I had a thought today. I've written about many topics on this blog. Since coming out here in November I've had a lot of topics to write about that I didn't before. To some extent I've been able to integrate friends from both sides of my life. I have been pretty successful in becoming integrated rather than compartmentalized. The thought that occurred to me today was to be thankful for one of the sources of that change.
I'm currently (and have been for almost five years) one of the moderators of a group called The Escape. When I lived in Provo and was attending BYU I became friends with a guy named Jeromy. He is gay like I am and my age. We hit it off very well. He had just started a group he called The Escape. Basically Jeromy opened his home to host activities where other gay people and their friends could come to socialize, watch movies, play games, and other activities. He created a Yahoo group so he could announce the various activities. One of the tenets of the group was that alcohol is not needed in order to have a good time.

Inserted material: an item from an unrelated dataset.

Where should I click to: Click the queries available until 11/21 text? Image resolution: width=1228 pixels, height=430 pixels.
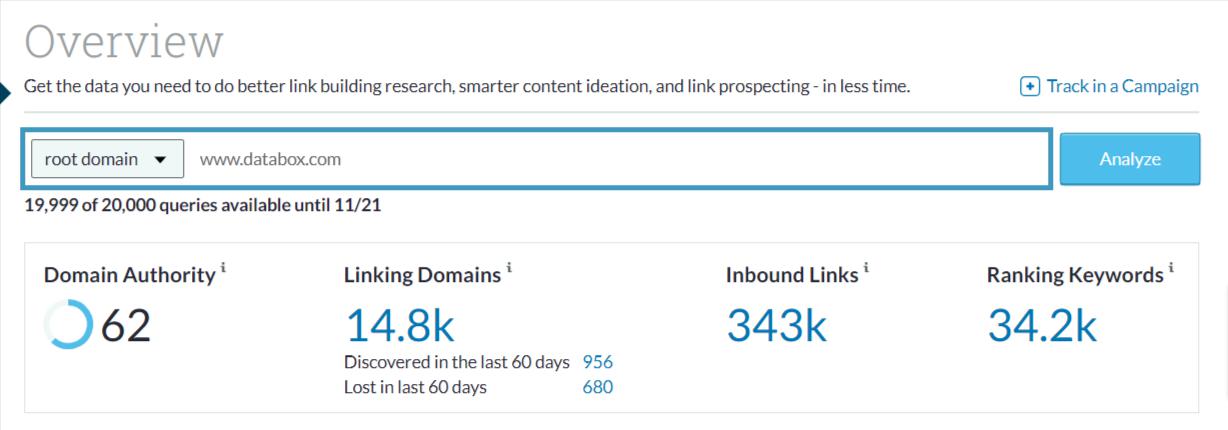(x=203, y=206)
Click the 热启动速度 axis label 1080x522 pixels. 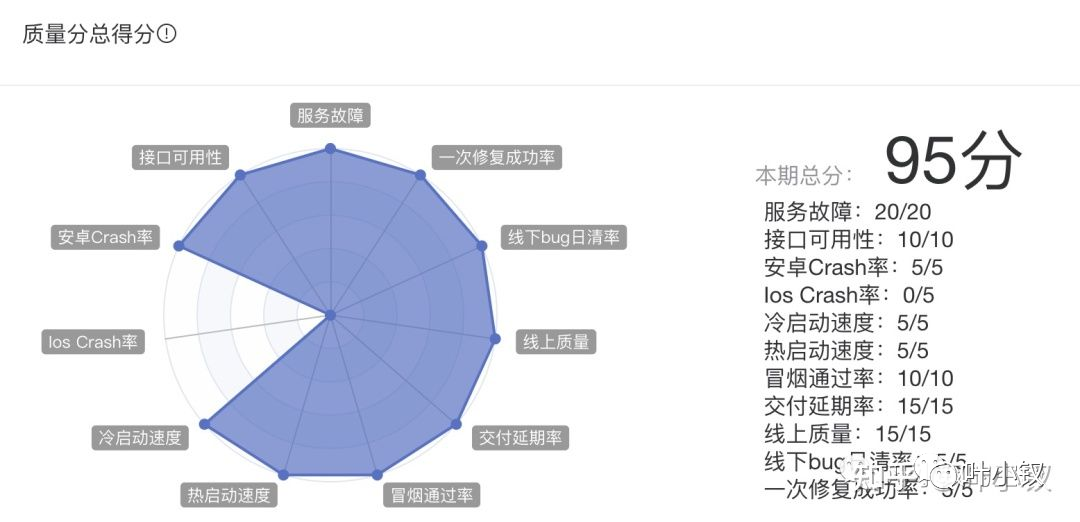(x=229, y=495)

I remember the first time I went to an Escape party. It was the second one ever held. I was very nervous. It was my first time being at a gay event. I had to convince myself that I could do it. I remember showing up and feeling very out of place. Everyone seemed at ease. For those of you that don't know me well, when I am in a group of people I don't know I get really quiet. I'm sure I said very little at the activity. I remember Jeromy saying hello to me. But he was hosting the party and couldn't spend much time with me. It reminds me of the feeling when I was first off my mission and went to a Christmas party thrown by some relatives of mine. It was a feeling of subdued panic. I was tense. Afterward, I was glad I went. It was far outside my comfort circle. I didn't talk about anything at the party, but it was good to hear other people talk about being gay like it was an everyday thing.
I became very good friends with Jeromy and became part of the planning process for The Escape. Most of those early parties were pretty simple. We'd watch movies and socialize. I met the first guy I ever dated at one of those parties. I remember holding his hand as we watched a movie. We got creative though. We had a Vegas party once where we built and created our own Vegas-style props for the party. That party was huge! The place was packed.
Jeromy and his boyfriend moved away and I volunteered to lead the group. Sadly, nothing happened while I was in charge. I didn't own my own place and we didn't have a place to host activities. The group just stayed on hiatus until Jeromy returned.
The next largest change occurred when Aaron (my boyfriend) and I moved to Salt Lake City. Jeromy now lived in BYU-approved housing and couldn't host The Escape any longer. Aaron and I started having it our home. The Escape changed. No longer in the shade of secrecy needed to operate in Utah County the organization made a big change. Just as Jeromy, Aaron and I had evolved into openly gay, integrated, and happy men, the scope of the group was doing the same. We began having larger activities and in the public. We host Gay Day at Hogle Zoo. We are a large part of Gay Day at Lagoon Park. We play croquet and barbecue in the park. You may have seen pictures of these activities on my facebook page. Aaron and I have welcomed many people into our home under the umbrella of The Escape. Now, rather than giving closeted gays a place to be their selves (and we still do that), we help gay men choose happy and healthy lives.
I think another era is opening up for the group right now. The Escape has been largely insular until now. We didn't allow other groups to advertise on our Yahoo group. We wouldn't let other people host activities. We never did anything with other groups. We're changing that. Salt Lake is a much larger place with many more resources. We have begun to network with the other gay and lesbian groups here. Last week I had a phone interview with QSaltLake, Utah's gay news magazine. They had seen our facebook group and our planned Gay Day at Hogle Zoo. I'm hoping they'll do an article beforehand and we'll get more people to show up. We recently changed our age policy too. Before this month, we encouraged people over 40 to find a group better suited to their situations. We've removed that. We're open to any age. I think all of these changes are going to be incredible! It has meant losing some control that we kept tight, but it is going to make very positive changes.
Thinking about this just gave me another great idea!